Заметив шевеление на том участке, где он переходил линию фронта, Анненков взял вправо и решил выйти к своим через другое подразделение.

Спрыгнув в окоп, подсвеченный парой керосиновых ламп, остановил вскинувшего было винтовку часового окриком «Свой!» и огляделся.

Давешний штабс-капитан сидел в отнорке и деловито набивал маузеровские обоймы патронами, что-то тихо выговаривая своему вестовому.

— Какая встреча, господин штабс-капитан, — есаул улыбнулся. — А что вы тут, собственно, делаете, когда все приличные люди спят?

— Я вот тоже хотел у вас это спросить, — ворчливо отозвался офицер и внимательно посмотрел на гостя. — Это вообще-то моя позиция, и окопы мои. А вот что вы тут делаете, это вопрос. Не просветите?

— А вы никак за ленточку собрались? — проигнорировав вопрос, насмешливо поинтересовался есаул, глядя на приготовления штабс-капитана. — И с какой же, простите, целью? Не посчитаться ли с одним туповатым артиллеристом?

— А хоть бы и так! — с вызовом бросил ротный. — Останавливать будете?

— Нет. Не буду. Только смысла в той прогулке немного, — Анненков широко улыбнулся и, сдёрнув с плеча сидор, бросил его под ноги неприветливому офицеру. — Всё уже украдено до вас.

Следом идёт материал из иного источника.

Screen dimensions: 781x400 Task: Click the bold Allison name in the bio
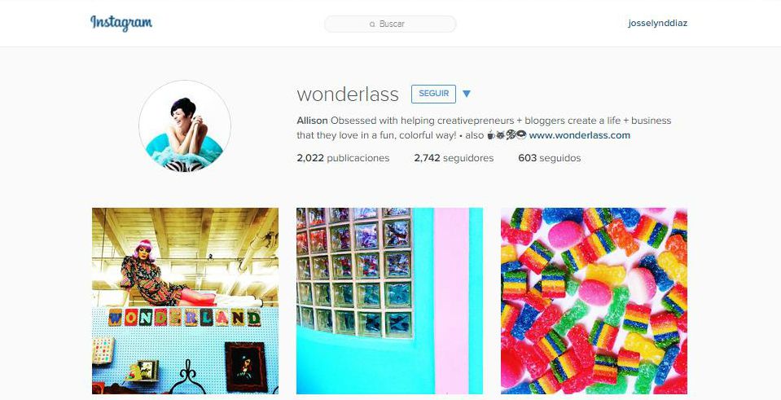pyautogui.click(x=312, y=121)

Глеб Константинович Львов, в далеком прошлом будущем — Лев Николаевич Маркин, сидел на дне траншеи и смотрел вслед ушедшему есаулу. Это вот он случайно сейчас сказал, или?.. Да нет, не может такого быть! Мало ли что этот казак скажет…

Офицер развязал оставленный сидор и тихонько охнул. Оттуда выкатилась голова. Отрезанная. В полотняных подусниках, так популярных у прусских офицеров. Еще бы! Сам кайзер такие пользует.

Кроме головы, в вещмешке обнаружилась залитая кровью офицерская фуражка, вырванные с мясом погоны немецкого майора, судя по маленьким значкам — артиллериста, и какие-то документы. При неверном свете четырехлинейной военной лампы Львов шепотом прочитал:

— Майор Фридрих фон Боймер, командир тяжелого полевого дивизиона…

— Вашбродь, это хто ж таков будет… был? — поинтересовался ординарец.

Он как-то очень спокойно отнесся к отрезанной немецкой голове, словно бы все шло так, как и надо.

— Надо полагать — тот самый гад, который сегодня наш госпиталь разнес, — тихо ответил Глеб Константинович. — Ох, ё-о-о-о… Только раз такое видел. В Сербии. Все надеялся, что больше и не доведется.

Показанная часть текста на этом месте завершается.